Text extract:

#####

Firstly, the use of a pre-filled, removable cartridge, which may also be referred to as a cartridge, ensures the photo paper substrate and lenticular lens substrate are compatible, positioned correctly for the plurality of rollers to receive the substrates into the device and thereby simplifies the loading of the device for the user. Accordingly, in some implementations, the plurality of rollers comprises a first roller and a press configured to align the photo paper substrate and lenticular lens substrate during said heating, for example at said dye sublimation print head.
Secondly, the inventors have realised that dye sublimation printing is particularly suited to lenticular printing in a desktop or smaller, consumer device compared to, for example, ink-jet printing or other printing methods. This is because for the lenticular image to be displayed correctly, the precision of the printing is important, even slight artefacts or incorrectly printed elements in the image can result in the image being displayed through the lens substrate incorrectly. Ink-jet printers are particularly sensitive to orientation as gravity affects the locus of ink droplets. As consumers often orient their devices at many different angles, this may result in a low-quality print or device malfunction. In contrast, dye sublimation printing may be used at any orientation thus making it particularly suitable for lenticular printing in a consumer device. Synergistically, it also allows the heating element of the dye sublimation printing head to be used to bind the lenticular lens substrate to the photo paper substrate as described above.
In some implementations, the plurality of rollers comprises: a second roller positioned at the removable cartridge for moving the photo paper substrate from the storage bay when the removable cartridge is coupled to the housing; a third roller positioned at the removable cartridge for moving the lenticular lens substrate from the store when the removable cartridge is coupled to the housing; and a fourth roller positioned at the dye sublimation print head for moving the photo paper substrate past the dye sublimation print head during said forming of said image. In some implementations, the first roller and press are positioned at an opening in the housing and configured to eject the lenticular image from the apparatus upon completion.
Advantageously, this arrangement of rollers allows the lenticular image to be printed with little input from the user, thereby making it suitable for a consumer device.
In some implementations, the image forming apparatus comprises a controller unit and a motor, the motor being coupled to the plurality of rollers with one or more gear assemblies, wherein the controller unit is configured to control said motor to drive said plurality of rollers, and to control said dye sublimation print head during said forming of the lenticular image.
Advantageously, the controller unit, motor and one or more gear assemblies automate the lenticular printing process for the user without requiring manual alignment or positioning of the lenticular lens substrate.
In some implementations, the image forming apparatus comprises a sensor unit coupled to the controller unit and configured to detect insertion of the removable cartridge into the housing and identify a cartridge type of the removable cartridge. In some implementations, the controller unit is configured to prevent the apparatus from forming said lenticular image when the sensor unit is unable to identify the cartridge type. The cartridge type may be used to control the image forming apparatus, in particular to control the image formed on the photo paper substrate, e.g. so that the image is appropriate to the type of cartridge, more specifically substrate materials in the cartridge such as a type of the lenticular lens substrate.

#####

Task material:
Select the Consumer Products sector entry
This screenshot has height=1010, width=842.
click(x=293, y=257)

#####

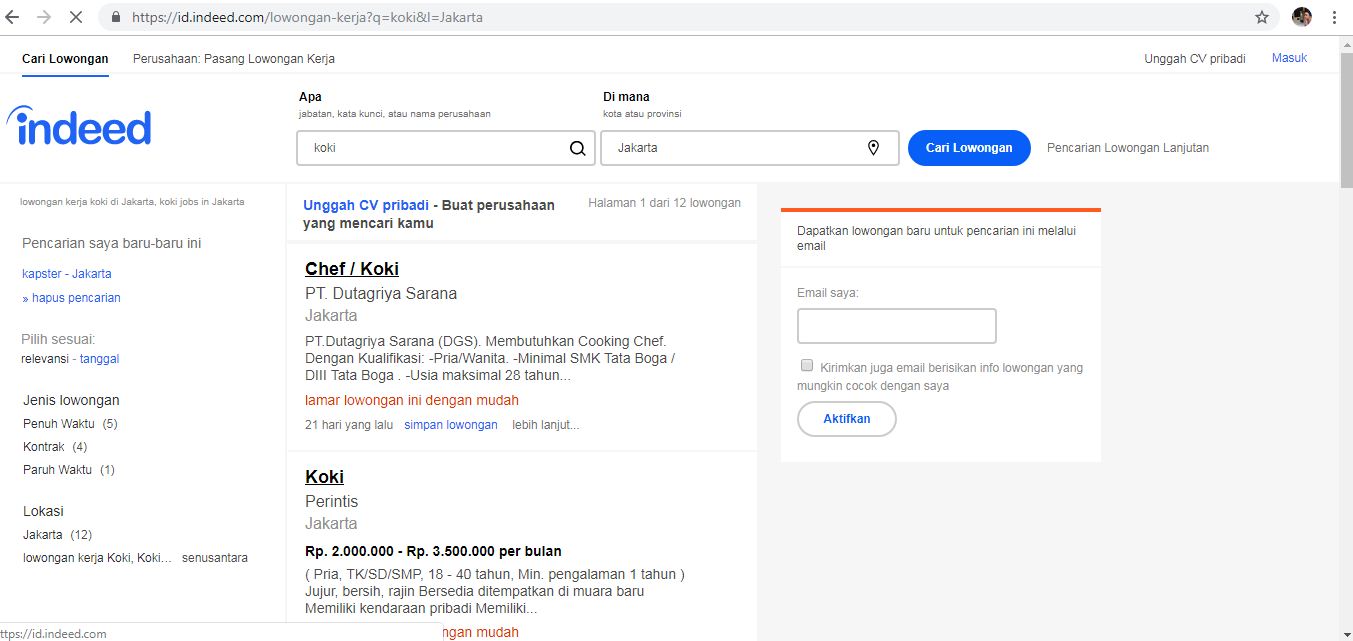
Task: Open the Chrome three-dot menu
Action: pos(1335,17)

#####

To-do list:
1: Carry over everything in the listing from the line containing "Select the Consumer Products sector entry" down to the line containing "click(x=293, y=257)", both of those lines and the requests included, adding 108 to each coordinate in the answers.
2: Carry on the lenticular printing text past its last sentence.
The lenticular printing text and the listing were taken from separate sources.

Per-task outputs:
1:
Select the Consumer Products sector entry
This screenshot has height=1010, width=842.
click(x=401, y=365)

2:
Advantageously and to ensure the user experience of the device is maintained at a high standard, the sensor unit detects whether or not the inserted cartridge is a genuine cartridge produced by a known and trusted manufacturer or if it is a pirated and potentially low-quality copy. For example, if the sensor unit is unable to identify the cartridge type as being from a known and trusted manufacturer, it may indicate that the user experience could be affected and the controller unit accordingly prevents the apparatus from using the cartridge to print a lenticular image. In contrast, if the cartridge type is detected to be a type from a known and trusted manufacturer (e.g. it is 3D lenticular cartridge containing a 3D lenticular lens, photo paper, and a dye sublimation ribbon, or it is a motion lenticular cartridge containing a motion lenticular lens, photo paper, and a dye sublimation ribbon, or it is a static image cartridge containing only photo paper and a dye sublimation ribbon) then the controller unit allows the apparatus to proceed with printing.
In some implementations, the image forming apparatus comprises a communications interface for coupling the controller unit to an external device, such as a mobile device, using a wired or wireless connection.
Advantageously, this allows the user to send the image they wish to print to the apparatus using their own mobile device such as a smartphone, tablet, or other device, for example by using a software application on their device associated with the image forming apparatus. If a wireless connection is used, the communications interface may comprise, for example, a Bluetooth™, WiFi™ or other wireless connection interface. Additionally, or alternatively, if a wired connection is used, the communications interface may comprise a USB-C connection interface, or other connection such as an iPhone™ Lightning port.
In some implementations, the housing defines a shaped receiving surface and a clamp for holding the external mobile device thereon.
Advantageously, the combination of a shaped surface and a clamp allows a mobile device of any shape or size to be held to the device to both improve the user experience and ensure that any connection, wireless and/or wired is maintained during the printing process.
In some implementations, the image forming apparatus comprises a printed circuit board (PCB) enclosed in the housing, wherein the controller unit, sensor unit and communications interface are coupled to the printed circuit board and a power source.
Advantageously, by providing these units and interface on a PCB in the housing, the apparatus is provided as a fully integrated apparatus suitable for consumer use.
In some implementations, the image forming apparatus is further configured to print a static image, the plurality of rollers being configured to move the photo paper substrate from the store to the dye sublimation print head, the dye sublimation print head being configured to use the ribbon to form an image on the photo paper substrate, and the plurality of rollers being further configured to eject the static image from the apparatus upon completion.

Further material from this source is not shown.